Basic Concepts¶
This page describes basic concepts and terminology commonly used when working with Crown.
Project¶
A project in Crown is a folder that contains all the resources that describe your game. Resources are plain-text files (with some exceptions) identified by their relative path (to the project’s root).
You are free to organize resources in a project however you like. However, to
avoid confusion it is recommended to put units in their own folder because
they often consist of multiple files (e.g. a resource for a tree may consist
of a tree.unit, tree.material and tree.lua files).
Resource paths and names¶
All paths in Crown are unix-style (forward slashes). Only canonical/normalized paths are allowed.
Resources in a project are identified by their relative path to the project’s folder, without extension.
For example, to refer to the unit named “units/player/player.unit” you will use the string “units/player/player”.
Unit and Components¶
Units are the fundamental building blocks in Crown. Units can be used to represent any object that exists in a game world - a character, a tree, a vehicle, a light etc.
By default, units are empty. You add functionality to a Unit by adding Components to it. No component is mandatory, units can be just empty IDs.
Crown includes a number of predefined components, some examples are:
Transform- specifies a position, rotation and scale in the worldMeshRenderer- draws a 3D meshActor- specifies physics properties for a collider, such as mass, filter etc.Script- adds logic via a Lua scriptLight,Camera,Fog,Bloometc.
Components can be added or removed at any time in the editor or at runtime.

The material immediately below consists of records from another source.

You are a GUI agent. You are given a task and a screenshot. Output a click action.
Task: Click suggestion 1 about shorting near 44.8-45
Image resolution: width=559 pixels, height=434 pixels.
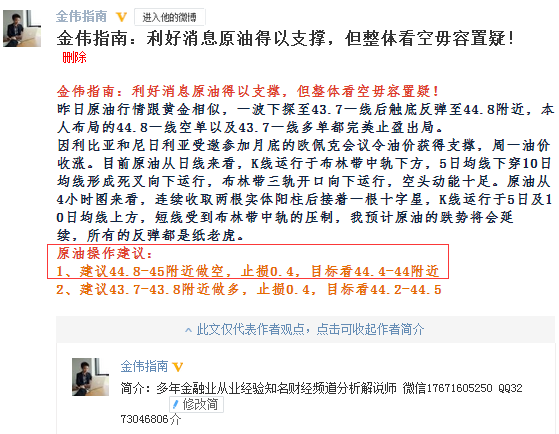[x=248, y=271]
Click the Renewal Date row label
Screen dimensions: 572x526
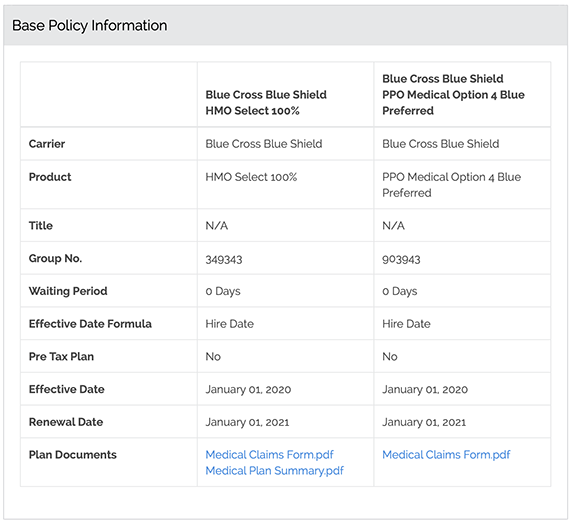pos(66,422)
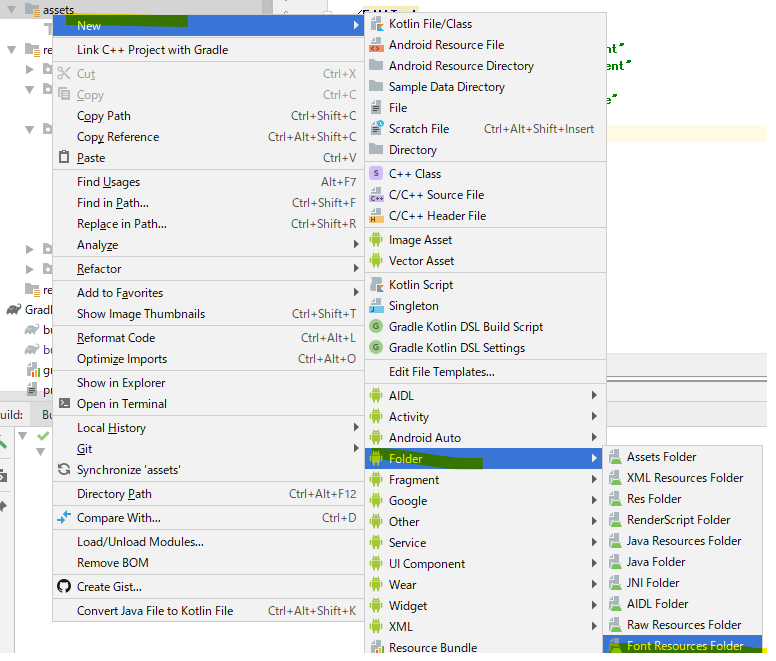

Units support parent-child relationships, allowing complex hierarchies of objects to be built from many smaller units (e.g. a car with wheels, body, lights etc.).
Unit Prefab¶
Units can be saved to disk as a .unit resource, creating a prefab. Other units can then reference this prefab, instantly inheriting all of its components and hierarchy. Changes to a prefab are automatically propagated to every instance of that prefab.
Unit Prefabs are created by saving existing units inside the Level Editor, or, more commonly, by importing them from a meshes or sprites.
World¶
A World is the runtime container that holds Units and other objects and advances the game simulation. When a World is running it:
updates animations/audio/particles;
steps physics and handles collisions;
dispatches logic events to script components;
renders the visible scene;
etc.
A World can be populated manually via code or automatically by loading Level resources into it.
A game always has at least one active world. Multiple worlds can exist simultaneously (for example, one for the main game and one for a UI overlay), though this is uncommon.
Level¶
A Level (.level resource) is a saved collection of units, sounds and other objects.
Levels are authored in the Level Editor. A world can load any number of levels at the same time, enabling complex multi-layered scenes.